▸ Extracted data entries:
========
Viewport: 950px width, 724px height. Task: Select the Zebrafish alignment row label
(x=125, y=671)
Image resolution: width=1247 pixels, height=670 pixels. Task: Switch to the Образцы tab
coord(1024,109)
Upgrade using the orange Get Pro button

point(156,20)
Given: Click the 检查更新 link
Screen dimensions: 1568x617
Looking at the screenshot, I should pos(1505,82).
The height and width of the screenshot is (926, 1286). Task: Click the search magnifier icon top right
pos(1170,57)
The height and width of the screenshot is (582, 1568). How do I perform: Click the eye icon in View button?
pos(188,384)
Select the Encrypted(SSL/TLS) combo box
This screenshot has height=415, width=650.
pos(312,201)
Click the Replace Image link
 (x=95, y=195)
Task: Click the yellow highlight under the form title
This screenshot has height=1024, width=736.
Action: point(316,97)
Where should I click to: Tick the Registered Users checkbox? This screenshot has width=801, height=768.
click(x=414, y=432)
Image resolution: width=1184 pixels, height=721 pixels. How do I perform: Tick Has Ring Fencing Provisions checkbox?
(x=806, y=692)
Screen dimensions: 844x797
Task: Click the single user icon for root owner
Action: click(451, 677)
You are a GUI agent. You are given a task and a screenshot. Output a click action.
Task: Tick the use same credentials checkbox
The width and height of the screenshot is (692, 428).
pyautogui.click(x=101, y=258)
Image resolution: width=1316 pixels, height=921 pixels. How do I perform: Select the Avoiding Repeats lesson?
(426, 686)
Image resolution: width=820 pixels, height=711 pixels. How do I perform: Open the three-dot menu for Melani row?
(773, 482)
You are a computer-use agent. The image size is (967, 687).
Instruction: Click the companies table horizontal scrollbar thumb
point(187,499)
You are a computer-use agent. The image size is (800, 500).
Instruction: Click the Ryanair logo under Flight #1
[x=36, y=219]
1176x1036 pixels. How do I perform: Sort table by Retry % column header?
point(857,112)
========
Please transcribe all of the entries precisely.

Viewport: 950px width, 724px height. Task: Select the Zebrafish alignment row label
(x=125, y=671)
Image resolution: width=1247 pixels, height=670 pixels. Task: Switch to the Образцы tab
coord(1024,109)
Upgrade using the orange Get Pro button

point(156,20)
Given: Click the 检查更新 link
Screen dimensions: 1568x617
Looking at the screenshot, I should pos(1505,82).
The height and width of the screenshot is (926, 1286). Task: Click the search magnifier icon top right
pos(1170,57)
The height and width of the screenshot is (582, 1568). How do I perform: Click the eye icon in View button?
pos(188,384)
Select the Encrypted(SSL/TLS) combo box
This screenshot has height=415, width=650.
pos(312,201)
Click the Replace Image link
 (x=95, y=195)
Task: Click the yellow highlight under the form title
This screenshot has height=1024, width=736.
Action: point(316,97)
Where should I click to: Tick the Registered Users checkbox? This screenshot has width=801, height=768.
click(x=414, y=432)
Image resolution: width=1184 pixels, height=721 pixels. How do I perform: Tick Has Ring Fencing Provisions checkbox?
(x=806, y=692)
Screen dimensions: 844x797
Task: Click the single user icon for root owner
Action: click(451, 677)
You are a GUI agent. You are given a task and a screenshot. Output a click action.
Task: Tick the use same credentials checkbox
The width and height of the screenshot is (692, 428).
pyautogui.click(x=101, y=258)
Image resolution: width=1316 pixels, height=921 pixels. How do I perform: Select the Avoiding Repeats lesson?
(426, 686)
Image resolution: width=820 pixels, height=711 pixels. How do I perform: Open the three-dot menu for Melani row?
(773, 482)
You are a computer-use agent. The image size is (967, 687).
Instruction: Click the companies table horizontal scrollbar thumb
point(187,499)
You are a computer-use agent. The image size is (800, 500).
Instruction: Click the Ryanair logo under Flight #1
[x=36, y=219]
1176x1036 pixels. How do I perform: Sort table by Retry % column header?
point(857,112)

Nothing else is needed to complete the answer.